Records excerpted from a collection
▽
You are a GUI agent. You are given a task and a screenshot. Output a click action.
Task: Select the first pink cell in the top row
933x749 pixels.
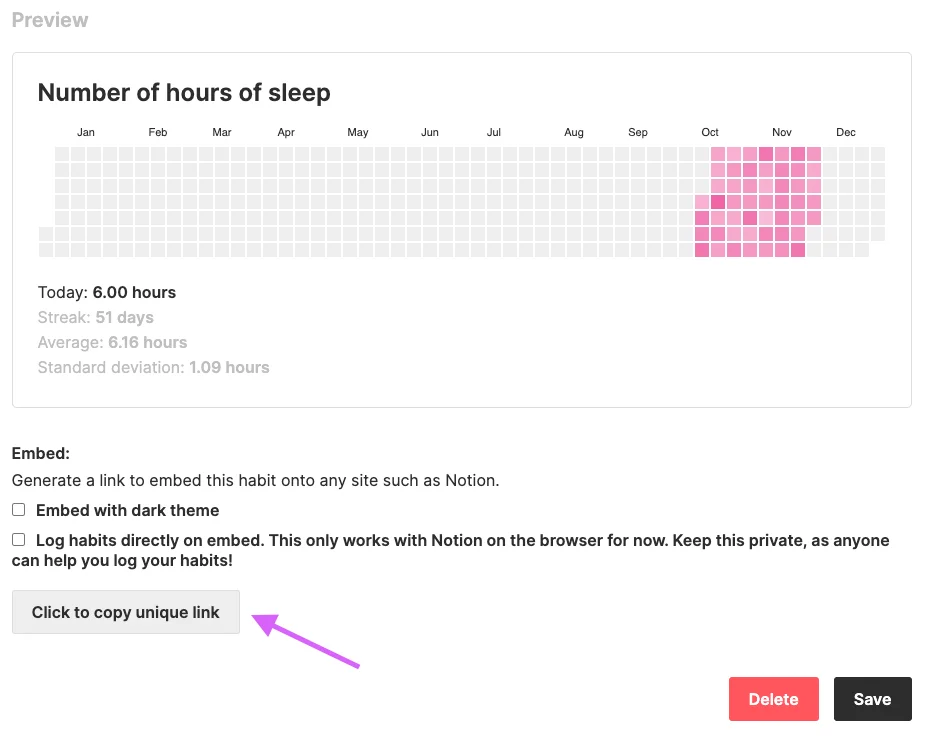pyautogui.click(x=718, y=154)
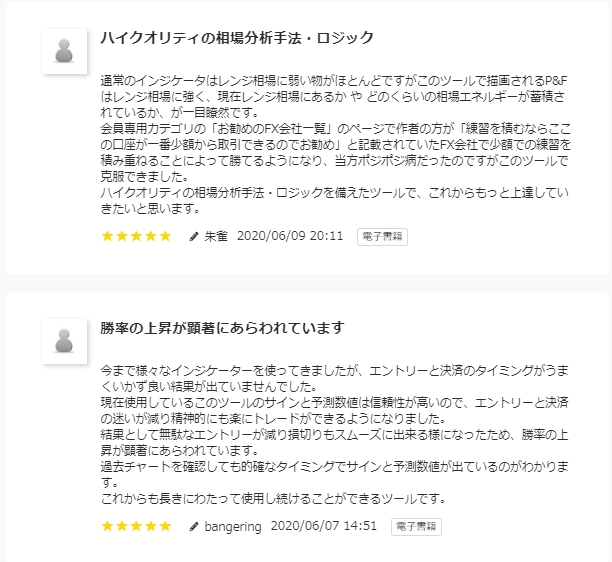Click the third star in bangering's rating
Viewport: 612px width, 562px height.
click(137, 526)
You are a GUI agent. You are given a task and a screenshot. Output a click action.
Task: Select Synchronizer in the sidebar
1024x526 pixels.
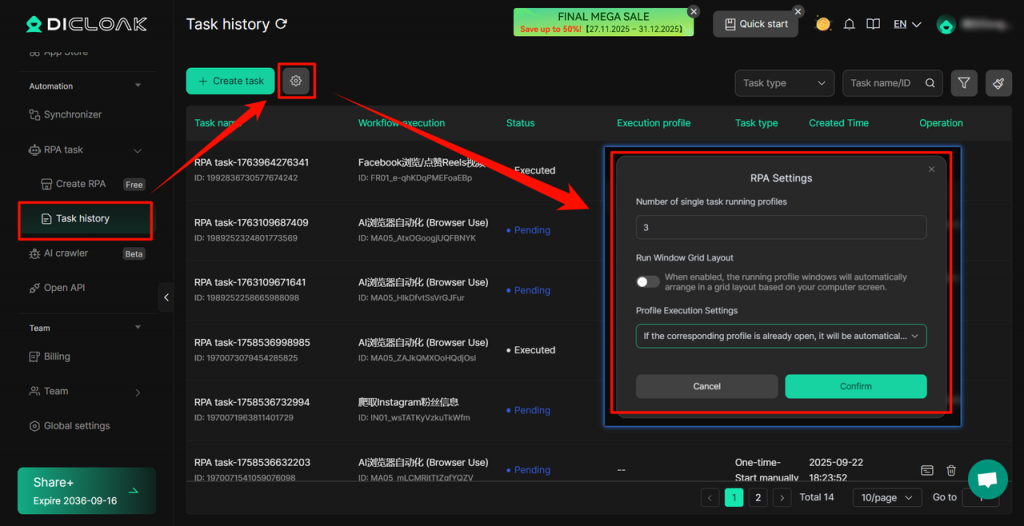pyautogui.click(x=72, y=115)
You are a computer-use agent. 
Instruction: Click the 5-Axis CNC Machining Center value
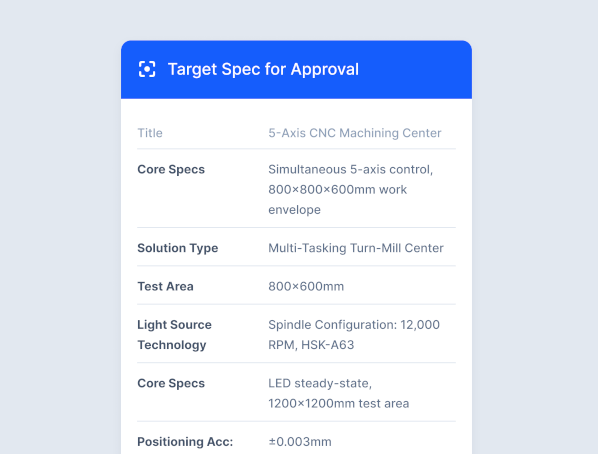click(355, 133)
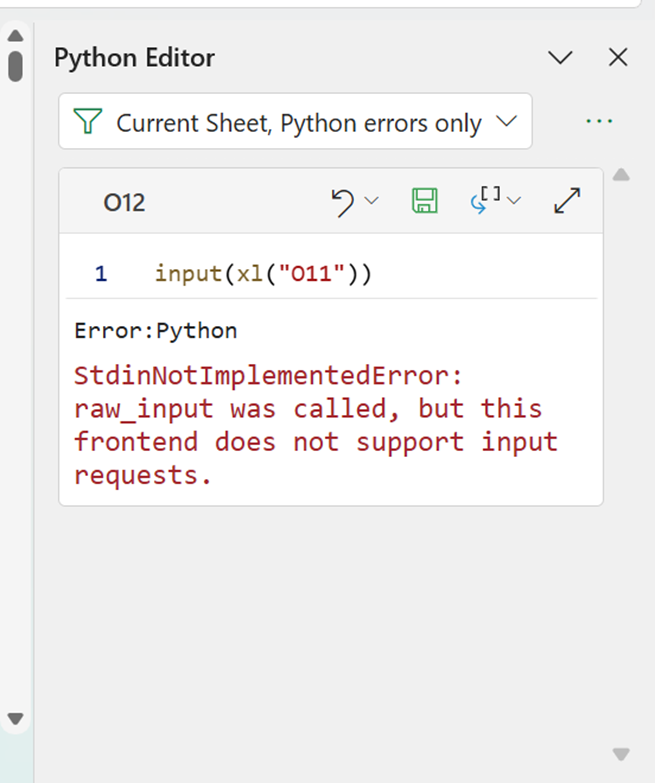Open the undo history dropdown arrow
The height and width of the screenshot is (783, 655).
(371, 202)
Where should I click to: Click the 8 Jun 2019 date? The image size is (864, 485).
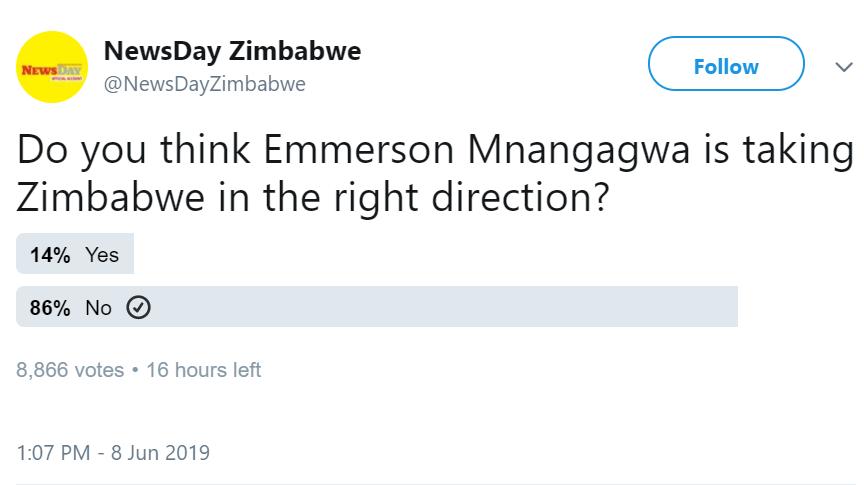click(x=160, y=453)
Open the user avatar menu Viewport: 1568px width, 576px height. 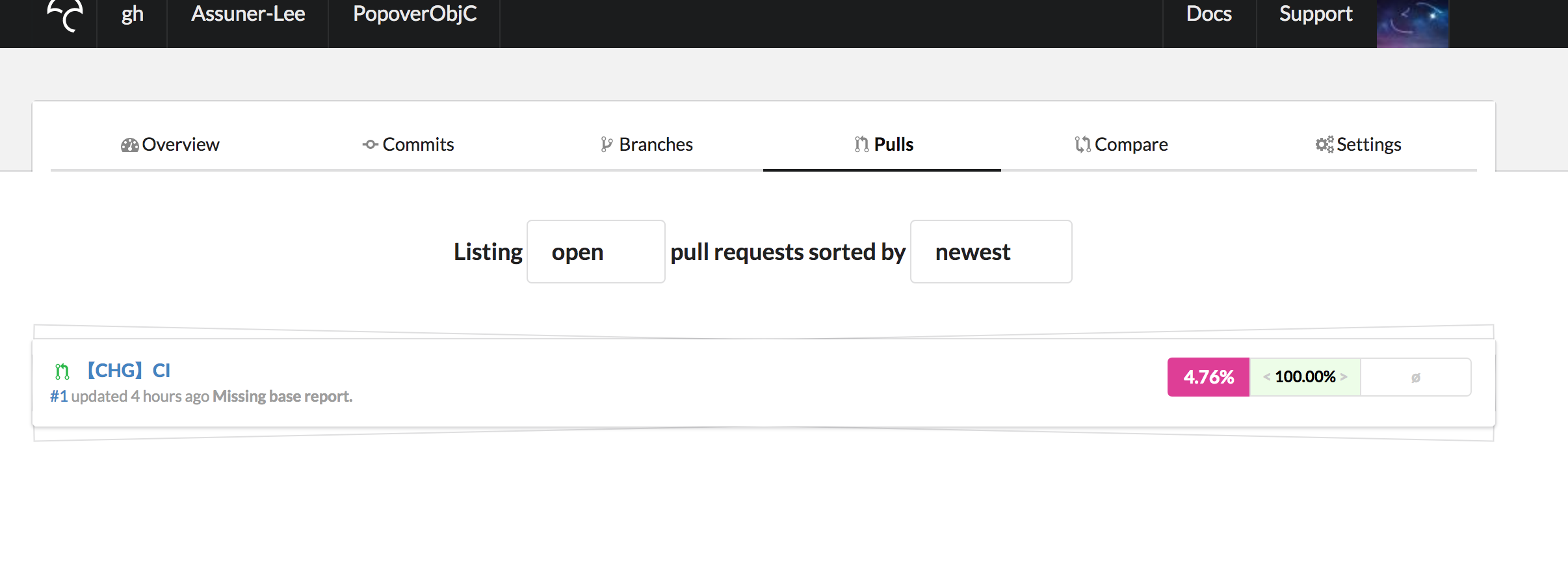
△
TASK:
Your answer should be the lines above from the one that contains "933x749 pixels." through the last, set down exactly, with the pictures removed.

RESULT FOR THIS EXERCISE:
933x749 pixels.
pyautogui.click(x=718, y=154)
Click the third star in bangering's rating
Viewport: 612px width, 562px height.
click(137, 526)
You are a GUI agent. You are given a task and a screenshot. Output a click action.
Task: Select Synchronizer in the sidebar
1024x526 pixels.
pyautogui.click(x=72, y=115)
You are a computer-use agent. 
Instruction: Click the 5-Axis CNC Machining Center value
click(355, 133)
Open the undo history dropdown arrow
The height and width of the screenshot is (783, 655).
(371, 202)
Where should I click to: Click the 8 Jun 2019 date? The image size is (864, 485).
click(x=160, y=453)
Open the user avatar menu Viewport: 1568px width, 576px height. 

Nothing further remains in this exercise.